As first-grader Ashton Smith digs in the dirt at Eufaula Primary School (EPS), he’s searching for wiggly worms, the perfect afternoon snack for his school’s latest residents — chickens.
The Barbour County school built a chicken coop on its campus this fall to teach students about raising poultry, thanks to a $1,000 grant from the American Farm Bureau Foundation for Agriculture.
“We’re teaching students the whole life cycle of a chicken,” said physical education assistant Michelle Puckett, who applied for the grant. “We know students will have good memories of something agricultural as adults. It connects kids to where their food comes from.”
Over 600 students have learned about the school’s full-grown chickens, a medley of black and white Wyandotte birds and Rhode Island Reds. Students also hatched chicks, such as pastel-shelled Easter Eggers. Smith and his classmates watched as one chick used its egg tooth to punch through the shell, an unforgettable experience for the 6 year olds.
“The chick popped out, and they were so excited,” Puckett said. “Now they know the difference between eggs you buy in a store and eggs that hatch. They know you need a rooster to hatch eggs.”
When the birds first roosted on campus, Puckett held a spa day, where students were acclimated to chicks as they pampered the poultry. Now, the fledgling farmers, from kindergartners to second-graders, are learning each step of the poultry raising process.
“How many days does it take to hatch chicks?” Puckett asked Smith and fellow first-grader Brantley Anderson.
“21,” Smith swiftly said.
“Yeah, 21!” Anderson echoed.
Students take turns feeding and watering the birds. Puckett said they’re excited to gather eggs each morning and have taste-tested eggs.
“I’d never tried eggs before,” Smith said. “We tried the whites, just the yolk, and scrambled eggs.
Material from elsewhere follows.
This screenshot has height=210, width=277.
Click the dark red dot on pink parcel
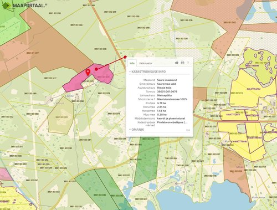point(96,69)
I liked them.”
Community members and parents flocked to expand the chicken coop, too, and teachers vy to take home farm-fresh eggs.
For the students, EPS’s poultry project goal is threefold — teach the importance of chickens as a food source, show how chickens help the environment, and demonstrate how farmers provide for consumers.
Through the Barbour County Farmers Federation, the school received one of nine grants nationally available from the White-Reinhardt Fund for Education, which funds agricultural literacy projects or expands existing efforts. The Alabama Farmers Agriculture Foundation (AFAF) contributed $250.
“It’s encouraging that county leaders are taking advantage of resources available as members of the American Farm Bureau Federation,” said AFAF Vice President Paul Pinyan. “Eufaula Primary School’s outdoor learning area directly impacts students in Barbour County. It’s our hope that other Alabama communities apply for and benefit from such grants.”